If there's no grain, what holds a cup of Magic Spoon together?
Three things stand in for the grain: the casein + whey blend gives the pieces body, tapioca starch binds them, and the oil blend (high-oleic sunflower + avocado) creates the crunch and carries most of the 8 g of fat. Sweetness is allulose + monk fruit; the fruity color is turmeric, spirulina, and vegetable juice rather than artificial dye. Ten ingredients, no synthetic colors or flavors — engineered, but legibly so.
Is it actually keto?
Close enough for most people. A serving is 15 g total carbs and 1 g fiber, but the bulk of those carbs is allulose, which the FDA excludes from net-carb math because the body absorbs it without metabolizing it as sugar. That leaves a low-single-digit net-carb figure per bowl. Strict keto practitioners who count allulose differently should run their own numbers; the 0 g sugar is not in dispute.

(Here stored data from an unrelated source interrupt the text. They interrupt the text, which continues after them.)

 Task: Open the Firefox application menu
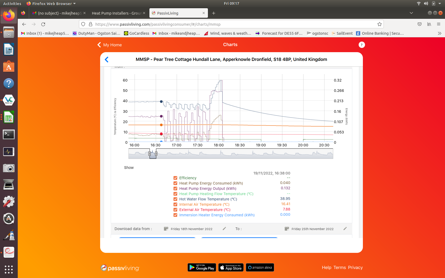point(438,24)
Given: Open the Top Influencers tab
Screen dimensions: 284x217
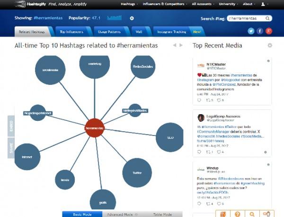Looking at the screenshot, I should click(x=71, y=32).
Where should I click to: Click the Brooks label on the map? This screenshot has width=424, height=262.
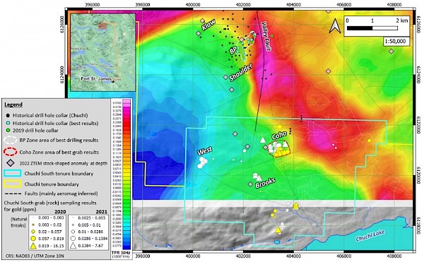point(265,183)
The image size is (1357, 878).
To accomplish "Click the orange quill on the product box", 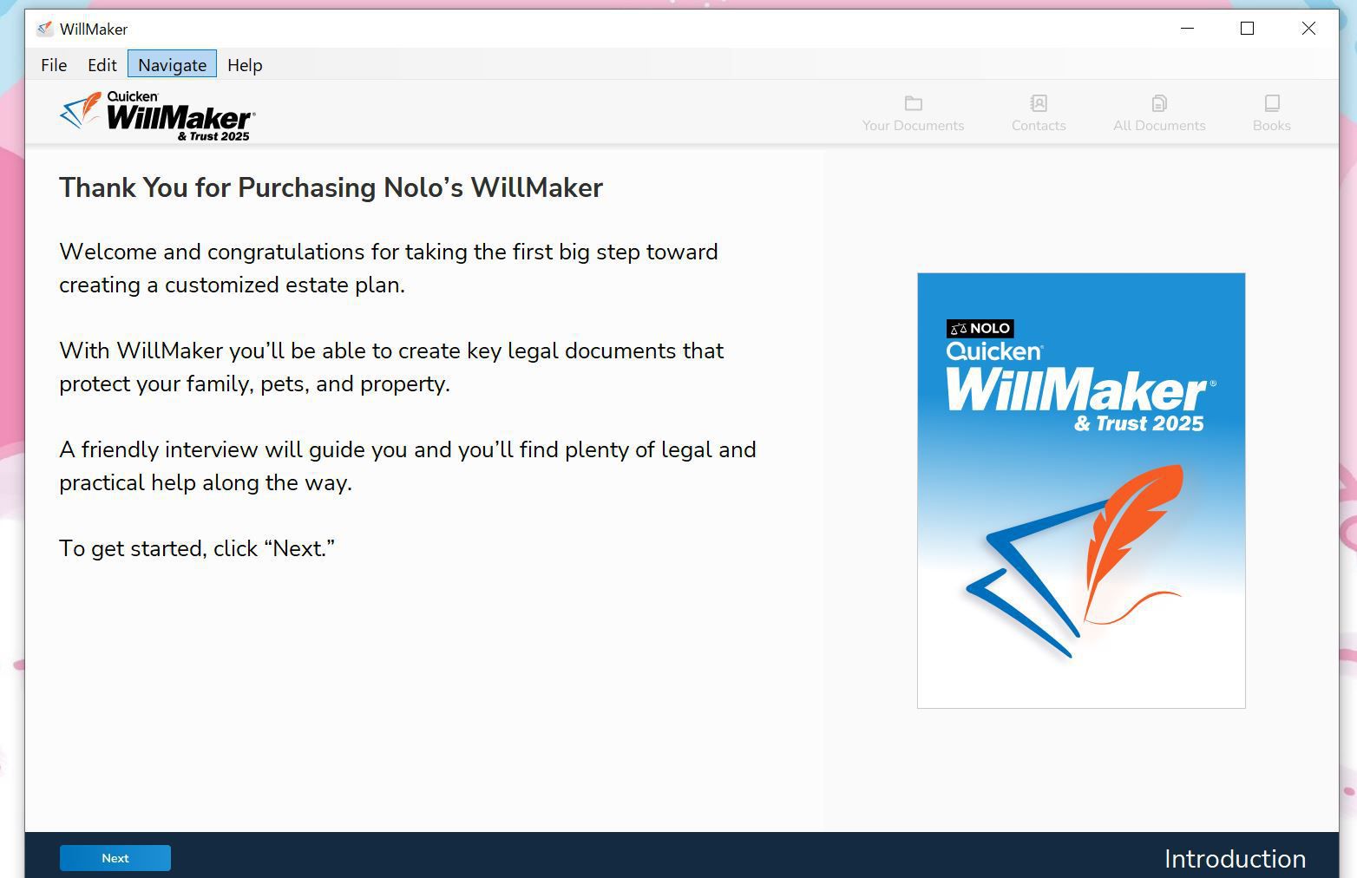I will click(x=1132, y=529).
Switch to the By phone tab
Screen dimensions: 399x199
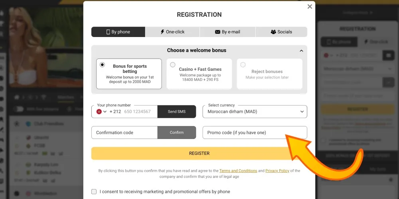[x=118, y=32]
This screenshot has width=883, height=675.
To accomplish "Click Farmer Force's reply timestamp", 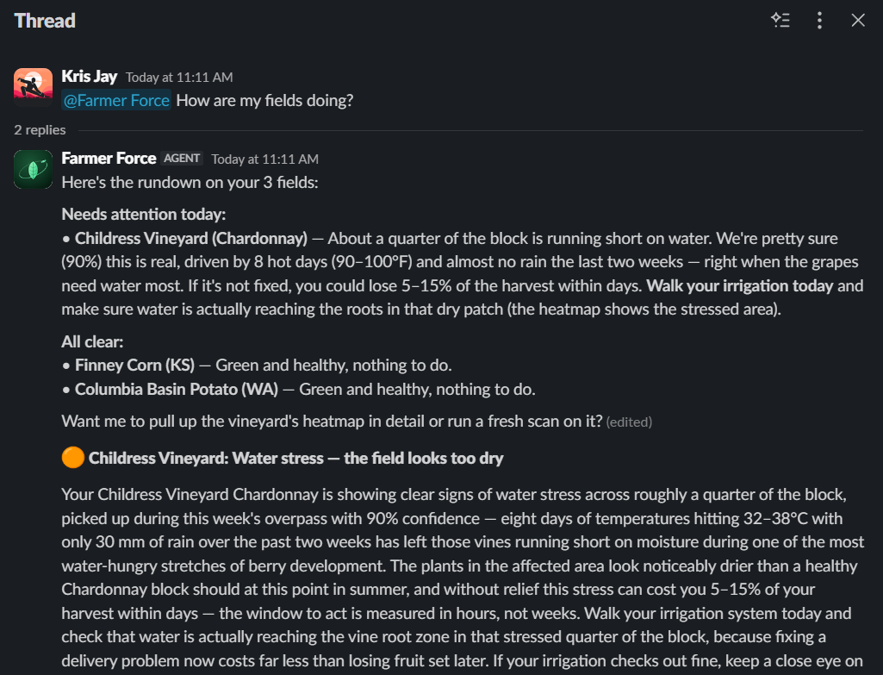I will 264,159.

Why is the sodium graded a D when 160 mg sounds small?
Labelgrade scores sodium per 100 g, and at 38 g per serving Magic Spoon works out to ~421 mg per 100 g — high for a dry breakfast food. The per-serving 160 mg is only ~7% of the 2,300 mg daily limit, but it climbs fast: a realistic two-cup bowl is ~320 mg before you add anything, and the milk you pour on adds more. It's the single weakest dimension on the card.
Can I eat this if I'm lactose intolerant or have a milk allergy?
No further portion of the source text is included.